The route has been developed by a partnership between Sustrans and each Local authority along the route, using funds from the Millennium Commission, European Regional Development Fund, Welsh Government and National Lottery, amongst others.
The route links to multiple amenity sites and attractions, starting at the mouth of the River Tawe in Swansea, passing through the Copper Quarter and past the Liberty Stadium, following the river to Clydach where it links to the canal towpath and on to Pontardawe. It then uses former railway tracks to link up to Ystradgynlais and currently finishes at Coelbren close to Henrhyd Waterfalls.
Longer term plans for the route will hopefully see it link up through the upper Swansea Valley past Craig Y Nos Country Park and Abercraf and into the Brecon Beacons National Park, eventually linking to Brecon and Llanwrtyd Wells in Powys.
DESCRIBING ROUTE 43
I feel sometimes we need an ‘outsider’ to explain to us what we can’t always see for ourselves and so this is Sustrans description of the first section of route 43 from Swansea to Clydach:-
“Following a mixture of riverside paths, new purpose build sections and old railway lines, this route provides a green strip through the industrial heart of the Swansea Valley. From the route it is possible to see some of the valley’s industrial past, while at the same time the route showcase its regenerated present. The ride begins in the re-developed marina, running alongside the Tawe and taking you up past the Morfa Retail Park and the Liberty Stadium.”

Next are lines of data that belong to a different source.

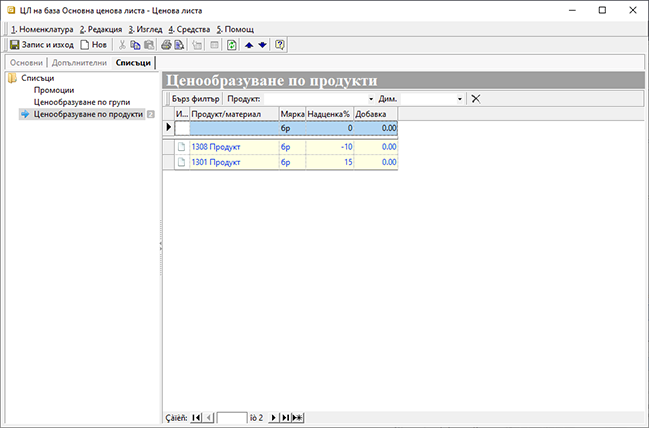649x428 pixels.
Task: Click the blue move up arrow
Action: [x=249, y=45]
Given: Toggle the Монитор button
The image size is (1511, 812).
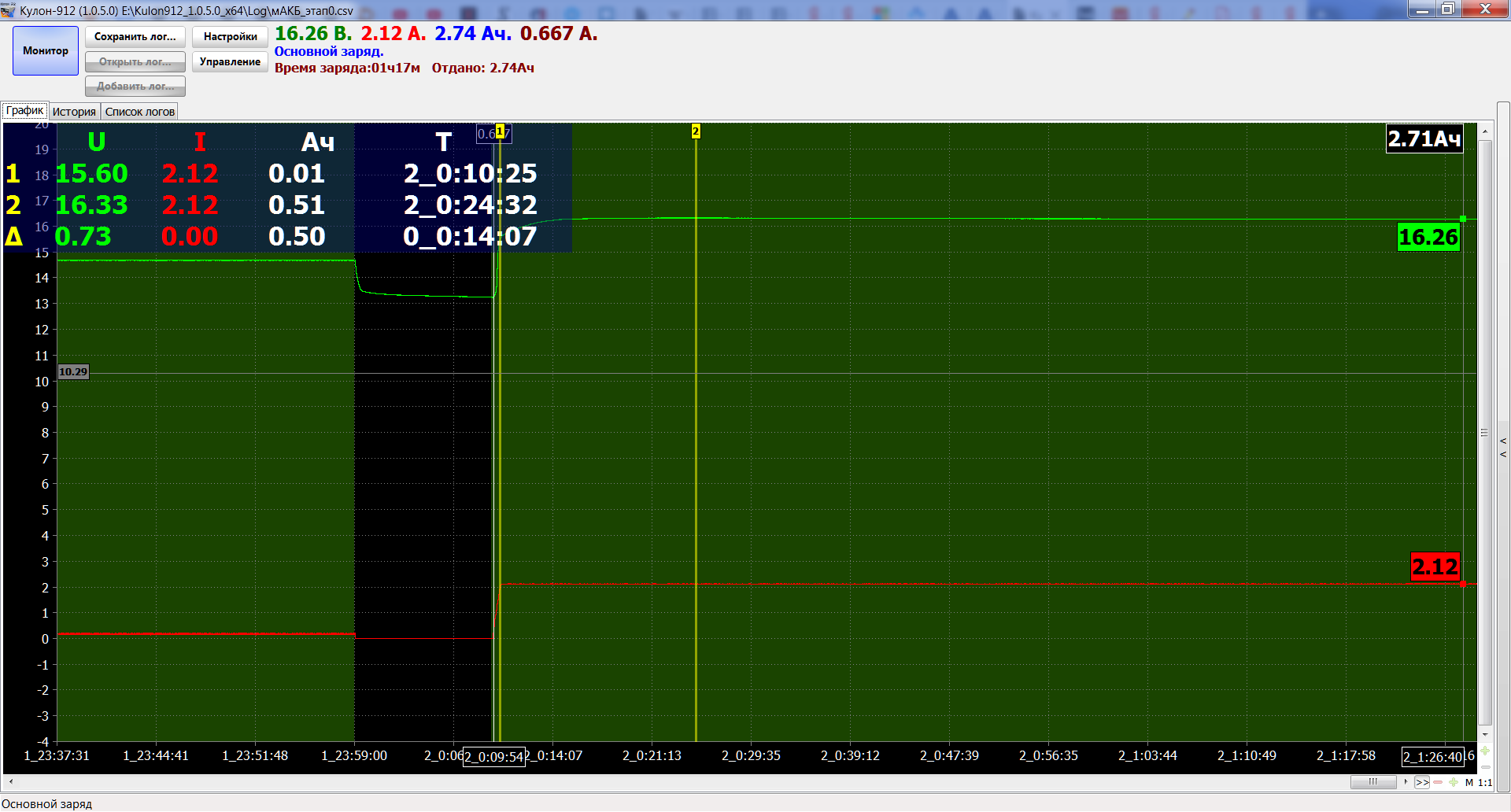Looking at the screenshot, I should point(46,51).
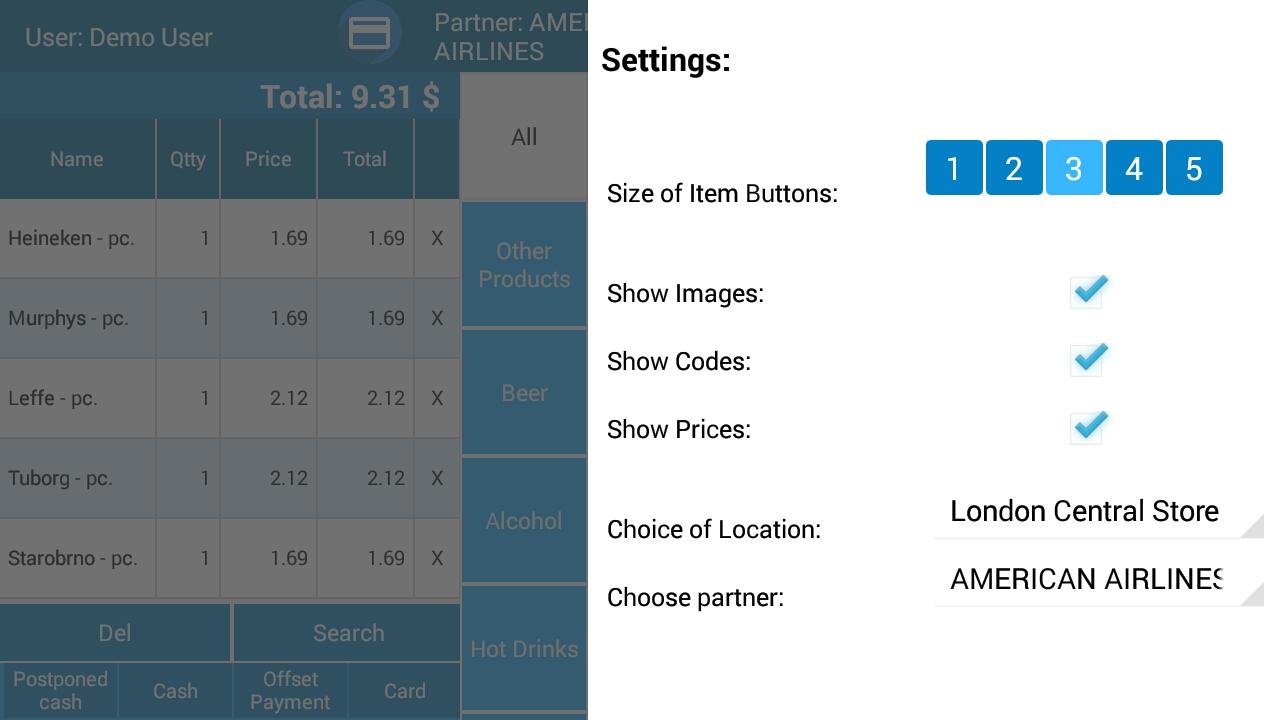This screenshot has width=1280, height=720.
Task: Remove Murphys row with X icon
Action: coord(437,318)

Beautifully put. And from Clydach to Ystalyfera:- “This is a very gentle 6.5 mile ride along canal towpath and old railway, following the valley floor from between two of the major Swansea Valley towns. Starting from Coed Gwilwm Park, the route picks up the canal towpath and takes you into the heart of Pontardawe. Moving away from the Canal and following the river bank, you find your way onto the old railway line.”

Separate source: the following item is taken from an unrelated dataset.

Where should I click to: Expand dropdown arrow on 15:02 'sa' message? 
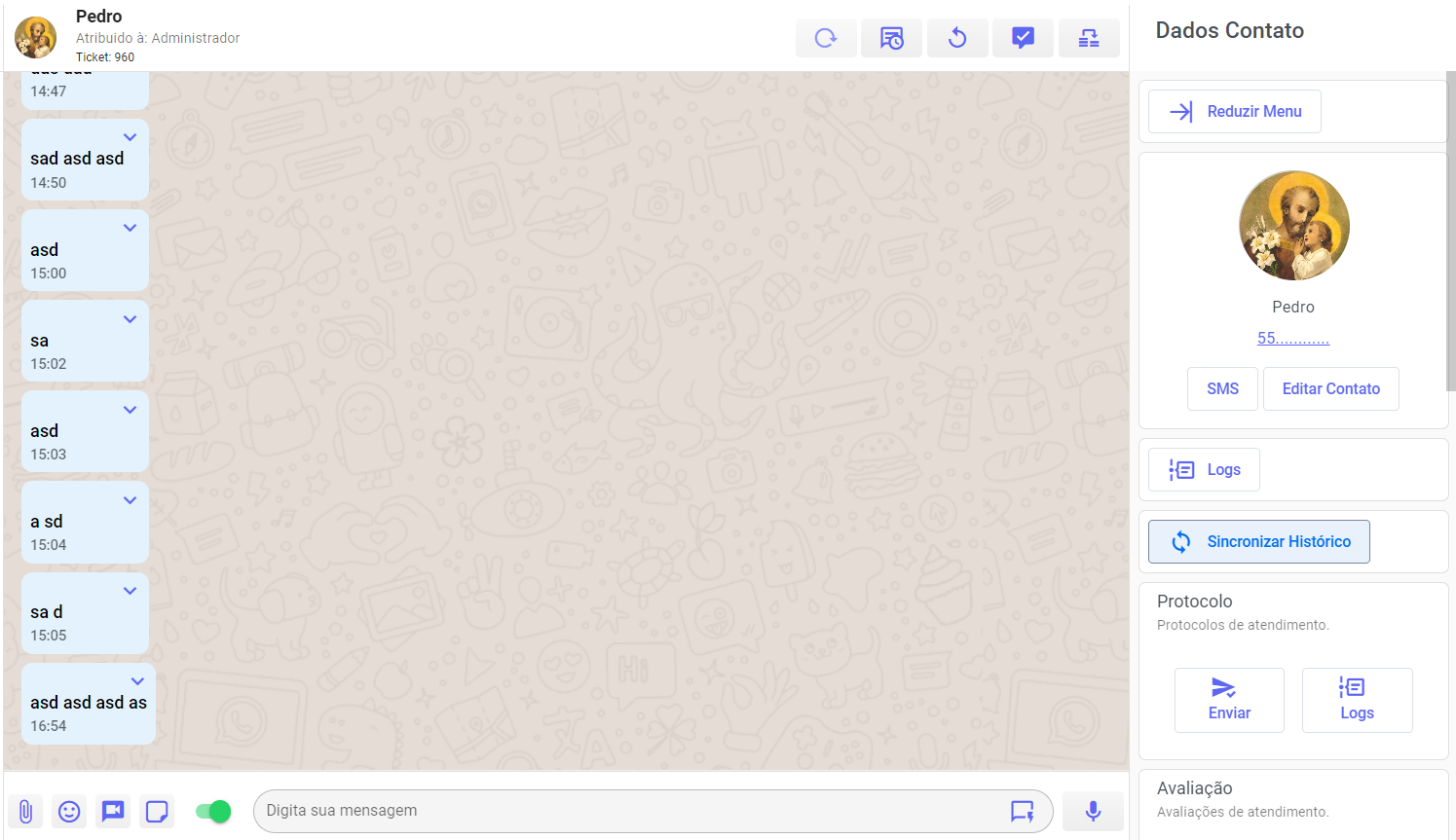coord(130,319)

“This takes you through woodland alongside the river before emerging on the edge of Ystalyfera. The ride can be halved in length if you stop in Pontardawe, while it can also be extended by riding in the opposite direction. If you are feeling particularly energetic it is possible to ride from Ystalyfera to Mumbles almost entirely on traffic free paths.”
CYCLE PATH USAGE
During lockdown, the cycle path has never seemed busier. Especially when Trebanos RFC set their combined target of 1897 miles; I have never seen so many Trebanos badges in my life as on there then.

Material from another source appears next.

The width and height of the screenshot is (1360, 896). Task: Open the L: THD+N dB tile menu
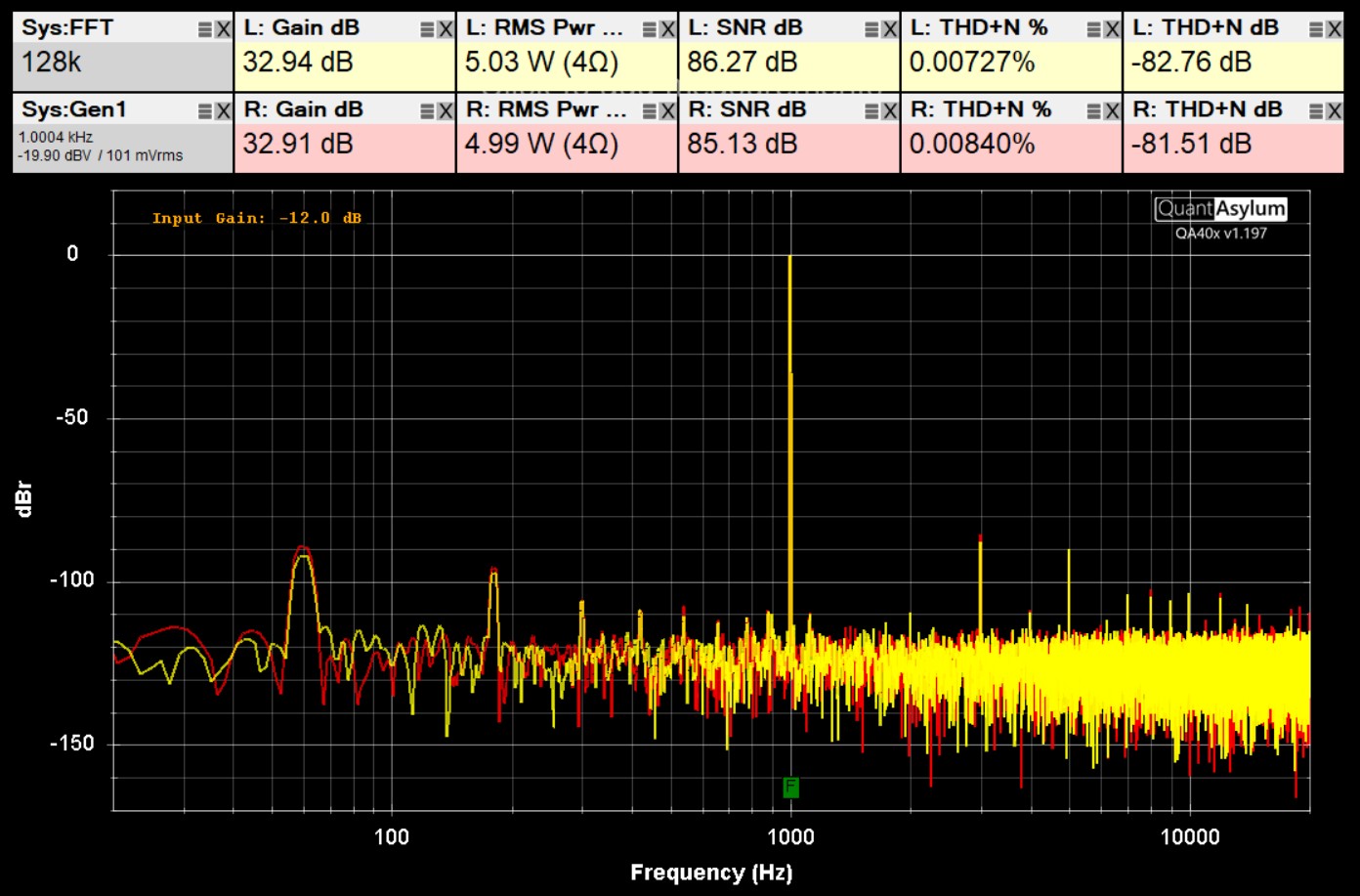coord(1316,29)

It has become something which we probably take for granted. I use the section near me regularly. I got my camera out and walked the route from Ynystawe to Pontardawe after reading Sustrans comments. I went out with fresh eyes, really looked around and took it all in. We are immensely blessed in this valley with our blend of past industry, countryside and modern developments and our cycle path offers a real varied beauty of it all.